Click-target data:
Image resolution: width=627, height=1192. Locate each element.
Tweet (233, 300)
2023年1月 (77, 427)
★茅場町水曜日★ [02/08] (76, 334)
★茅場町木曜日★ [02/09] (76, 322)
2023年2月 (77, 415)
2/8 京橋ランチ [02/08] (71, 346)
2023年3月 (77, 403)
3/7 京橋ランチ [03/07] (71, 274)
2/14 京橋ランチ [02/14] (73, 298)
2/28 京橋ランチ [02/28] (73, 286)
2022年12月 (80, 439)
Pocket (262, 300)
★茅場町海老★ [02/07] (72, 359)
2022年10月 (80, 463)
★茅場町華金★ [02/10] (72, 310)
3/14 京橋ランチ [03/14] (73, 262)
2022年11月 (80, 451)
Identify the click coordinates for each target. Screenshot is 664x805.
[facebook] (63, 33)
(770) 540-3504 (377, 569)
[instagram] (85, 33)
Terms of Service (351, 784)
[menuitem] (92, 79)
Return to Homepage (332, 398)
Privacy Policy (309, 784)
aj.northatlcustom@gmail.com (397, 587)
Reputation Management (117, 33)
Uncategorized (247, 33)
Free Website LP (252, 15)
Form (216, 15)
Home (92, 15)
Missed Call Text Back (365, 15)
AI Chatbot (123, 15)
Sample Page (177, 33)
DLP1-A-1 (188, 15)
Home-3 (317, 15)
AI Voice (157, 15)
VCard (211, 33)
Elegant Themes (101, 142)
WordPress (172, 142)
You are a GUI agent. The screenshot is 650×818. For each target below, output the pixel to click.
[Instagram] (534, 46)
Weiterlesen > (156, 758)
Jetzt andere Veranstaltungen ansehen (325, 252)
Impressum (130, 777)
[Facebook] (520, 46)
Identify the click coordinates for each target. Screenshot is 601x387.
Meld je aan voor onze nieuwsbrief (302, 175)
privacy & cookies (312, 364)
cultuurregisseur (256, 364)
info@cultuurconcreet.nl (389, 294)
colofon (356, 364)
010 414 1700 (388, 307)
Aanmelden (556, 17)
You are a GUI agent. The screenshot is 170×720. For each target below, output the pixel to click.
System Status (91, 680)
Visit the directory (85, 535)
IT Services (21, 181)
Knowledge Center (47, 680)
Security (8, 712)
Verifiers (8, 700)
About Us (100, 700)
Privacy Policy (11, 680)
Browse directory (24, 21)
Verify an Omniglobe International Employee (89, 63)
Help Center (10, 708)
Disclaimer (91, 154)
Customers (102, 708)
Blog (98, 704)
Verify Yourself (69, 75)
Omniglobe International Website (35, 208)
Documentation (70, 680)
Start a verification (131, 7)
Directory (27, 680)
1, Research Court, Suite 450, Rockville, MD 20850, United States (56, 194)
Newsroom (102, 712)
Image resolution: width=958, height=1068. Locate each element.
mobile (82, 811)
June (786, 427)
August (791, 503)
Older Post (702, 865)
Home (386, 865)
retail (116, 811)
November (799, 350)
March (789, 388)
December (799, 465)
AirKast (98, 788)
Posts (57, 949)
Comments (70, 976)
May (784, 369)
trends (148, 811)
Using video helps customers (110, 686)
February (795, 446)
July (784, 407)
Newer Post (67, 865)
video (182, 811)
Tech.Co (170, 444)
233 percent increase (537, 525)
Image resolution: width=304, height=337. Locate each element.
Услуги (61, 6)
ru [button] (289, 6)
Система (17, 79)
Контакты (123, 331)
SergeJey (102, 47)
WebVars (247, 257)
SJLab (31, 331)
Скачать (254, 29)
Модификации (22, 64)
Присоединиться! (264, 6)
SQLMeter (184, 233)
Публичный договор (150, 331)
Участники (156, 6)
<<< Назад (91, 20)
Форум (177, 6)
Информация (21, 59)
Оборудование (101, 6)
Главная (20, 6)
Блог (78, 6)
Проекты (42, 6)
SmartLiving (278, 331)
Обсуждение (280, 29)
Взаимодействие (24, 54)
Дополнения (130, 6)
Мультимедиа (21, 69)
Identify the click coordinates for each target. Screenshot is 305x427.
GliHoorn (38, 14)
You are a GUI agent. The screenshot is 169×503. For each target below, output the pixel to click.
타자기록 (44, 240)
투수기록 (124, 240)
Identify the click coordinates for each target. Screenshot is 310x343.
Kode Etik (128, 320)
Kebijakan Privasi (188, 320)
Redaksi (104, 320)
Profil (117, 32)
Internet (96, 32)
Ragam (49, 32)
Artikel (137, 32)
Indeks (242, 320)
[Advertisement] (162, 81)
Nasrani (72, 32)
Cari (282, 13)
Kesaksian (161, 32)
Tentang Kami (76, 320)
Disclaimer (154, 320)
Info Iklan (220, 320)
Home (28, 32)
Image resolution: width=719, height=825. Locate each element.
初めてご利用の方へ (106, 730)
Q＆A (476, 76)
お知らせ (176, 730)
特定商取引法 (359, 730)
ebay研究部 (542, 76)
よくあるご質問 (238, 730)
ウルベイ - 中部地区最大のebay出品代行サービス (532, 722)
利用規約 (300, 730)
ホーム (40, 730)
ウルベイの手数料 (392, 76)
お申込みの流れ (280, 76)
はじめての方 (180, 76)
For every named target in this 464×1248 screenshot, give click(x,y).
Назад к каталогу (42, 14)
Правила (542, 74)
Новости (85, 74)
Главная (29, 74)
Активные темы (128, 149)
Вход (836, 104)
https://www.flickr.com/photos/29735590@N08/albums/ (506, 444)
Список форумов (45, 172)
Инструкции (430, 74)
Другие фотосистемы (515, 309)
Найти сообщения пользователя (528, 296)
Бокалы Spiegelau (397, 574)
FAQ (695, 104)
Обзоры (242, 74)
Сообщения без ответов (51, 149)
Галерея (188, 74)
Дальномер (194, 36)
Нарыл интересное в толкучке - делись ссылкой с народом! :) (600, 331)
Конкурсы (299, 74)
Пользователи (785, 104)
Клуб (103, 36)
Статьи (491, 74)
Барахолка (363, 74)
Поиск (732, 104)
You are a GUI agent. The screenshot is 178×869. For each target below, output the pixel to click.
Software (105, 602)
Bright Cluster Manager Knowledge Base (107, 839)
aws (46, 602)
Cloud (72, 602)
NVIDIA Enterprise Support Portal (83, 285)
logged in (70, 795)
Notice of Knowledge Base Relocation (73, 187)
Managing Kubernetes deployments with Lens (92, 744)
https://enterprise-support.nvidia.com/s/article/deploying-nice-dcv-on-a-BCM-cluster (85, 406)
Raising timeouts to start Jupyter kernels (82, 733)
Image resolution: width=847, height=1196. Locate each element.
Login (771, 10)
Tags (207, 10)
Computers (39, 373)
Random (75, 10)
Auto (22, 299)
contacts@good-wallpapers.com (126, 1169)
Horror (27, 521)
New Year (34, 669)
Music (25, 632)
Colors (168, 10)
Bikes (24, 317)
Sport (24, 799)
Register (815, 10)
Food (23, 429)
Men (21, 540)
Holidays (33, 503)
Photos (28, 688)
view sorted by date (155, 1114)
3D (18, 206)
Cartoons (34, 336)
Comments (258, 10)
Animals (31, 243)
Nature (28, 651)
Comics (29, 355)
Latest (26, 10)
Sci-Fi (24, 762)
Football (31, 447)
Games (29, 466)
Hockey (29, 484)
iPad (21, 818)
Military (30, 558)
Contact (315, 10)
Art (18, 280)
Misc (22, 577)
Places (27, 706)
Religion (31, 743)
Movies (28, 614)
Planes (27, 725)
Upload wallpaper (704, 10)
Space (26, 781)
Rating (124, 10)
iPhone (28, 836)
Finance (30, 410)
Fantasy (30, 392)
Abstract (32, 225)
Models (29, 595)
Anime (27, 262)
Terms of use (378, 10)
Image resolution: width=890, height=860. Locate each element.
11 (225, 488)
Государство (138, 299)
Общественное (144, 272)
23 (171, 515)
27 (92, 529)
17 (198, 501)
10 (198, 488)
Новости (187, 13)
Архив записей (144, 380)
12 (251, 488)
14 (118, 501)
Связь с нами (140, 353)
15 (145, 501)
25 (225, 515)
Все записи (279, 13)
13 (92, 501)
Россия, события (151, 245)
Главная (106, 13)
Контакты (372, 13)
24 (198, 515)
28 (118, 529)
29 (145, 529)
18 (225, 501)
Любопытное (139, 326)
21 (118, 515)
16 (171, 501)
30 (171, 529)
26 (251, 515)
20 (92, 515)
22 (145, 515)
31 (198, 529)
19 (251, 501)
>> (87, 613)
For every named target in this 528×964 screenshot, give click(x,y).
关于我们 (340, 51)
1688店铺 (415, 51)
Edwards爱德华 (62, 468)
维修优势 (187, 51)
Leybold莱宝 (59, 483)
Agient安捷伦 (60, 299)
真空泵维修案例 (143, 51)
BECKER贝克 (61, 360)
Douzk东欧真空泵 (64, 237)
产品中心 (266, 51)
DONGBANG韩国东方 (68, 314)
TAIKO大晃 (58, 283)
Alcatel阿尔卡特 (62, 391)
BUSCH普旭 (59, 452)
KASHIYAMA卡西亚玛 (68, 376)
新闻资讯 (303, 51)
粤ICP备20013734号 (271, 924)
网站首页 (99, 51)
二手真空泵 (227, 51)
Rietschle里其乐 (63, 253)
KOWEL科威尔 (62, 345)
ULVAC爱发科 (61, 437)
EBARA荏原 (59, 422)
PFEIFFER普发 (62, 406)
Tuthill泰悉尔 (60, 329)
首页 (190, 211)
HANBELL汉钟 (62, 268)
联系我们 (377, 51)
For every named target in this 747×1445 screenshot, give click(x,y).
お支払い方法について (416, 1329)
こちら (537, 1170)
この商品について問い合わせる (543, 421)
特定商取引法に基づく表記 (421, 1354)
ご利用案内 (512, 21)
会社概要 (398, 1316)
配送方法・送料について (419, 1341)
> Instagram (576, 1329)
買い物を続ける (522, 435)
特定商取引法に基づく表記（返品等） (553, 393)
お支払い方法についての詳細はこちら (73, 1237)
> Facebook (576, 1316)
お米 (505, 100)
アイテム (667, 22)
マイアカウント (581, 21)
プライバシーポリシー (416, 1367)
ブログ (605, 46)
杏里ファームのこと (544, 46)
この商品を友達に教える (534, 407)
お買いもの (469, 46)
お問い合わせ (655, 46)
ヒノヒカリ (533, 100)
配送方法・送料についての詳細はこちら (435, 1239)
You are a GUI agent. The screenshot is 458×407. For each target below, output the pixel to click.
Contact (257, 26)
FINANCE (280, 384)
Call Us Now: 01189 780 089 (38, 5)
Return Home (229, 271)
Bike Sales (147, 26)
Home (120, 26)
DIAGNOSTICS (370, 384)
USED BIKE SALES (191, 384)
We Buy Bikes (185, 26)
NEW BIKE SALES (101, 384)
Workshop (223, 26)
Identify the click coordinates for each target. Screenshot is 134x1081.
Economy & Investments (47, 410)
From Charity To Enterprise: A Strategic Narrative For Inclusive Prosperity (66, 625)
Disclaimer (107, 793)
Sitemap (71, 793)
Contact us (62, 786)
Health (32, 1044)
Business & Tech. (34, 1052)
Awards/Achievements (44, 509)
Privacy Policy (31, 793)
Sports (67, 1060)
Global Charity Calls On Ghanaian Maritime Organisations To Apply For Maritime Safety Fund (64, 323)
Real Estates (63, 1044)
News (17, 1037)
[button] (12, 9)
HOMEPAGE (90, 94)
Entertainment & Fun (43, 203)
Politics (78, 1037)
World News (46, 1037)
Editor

Work instructions:
Convert the rows from the line with "Статьи (491, 74)" up to and including the line with "Animals (31, 243)" into a JSON list of strings, one string per line, with blank lines left out.

Result below:
[
  "Статьи (491, 74)",
  "Барахолка (363, 74)",
  "Поиск (732, 104)",
  "You are a GUI agent. The screenshot is 178×869. For each target below, output the pixel to click.",
  "Software (105, 602)",
  "Bright Cluster Manager Knowledge Base (107, 839)",
  "aws (46, 602)",
  "Cloud (72, 602)",
  "NVIDIA Enterprise Support Portal (83, 285)",
  "logged in (70, 795)",
  "Notice of Knowledge Base Relocation (73, 187)",
  "Managing Kubernetes deployments with Lens (92, 744)",
  "https://enterprise-support.nvidia.com/s/article/deploying-nice-dcv-on-a-BCM-cluster (85, 406)",
  "Raising timeouts to start Jupyter kernels (82, 733)",
  "Image resolution: width=847, height=1196. Locate each element.",
  "Login (771, 10)",
  "Tags (207, 10)",
  "Computers (39, 373)",
  "Random (75, 10)",
  "Auto (22, 299)",
  "contacts@good-wallpapers.com (126, 1169)",
  "Horror (27, 521)",
  "New Year (34, 669)",
  "Music (25, 632)",
  "Colors (168, 10)",
  "Bikes (24, 317)",
  "Sport (24, 799)",
  "Register (815, 10)",
  "Food (23, 429)",
  "Men (21, 540)",
  "Holidays (33, 503)",
  "Photos (28, 688)",
  "view sorted by date (155, 1114)",
  "3D (18, 206)",
  "Cartoons (34, 336)",
  "Comments (258, 10)",
  "Animals (31, 243)"
]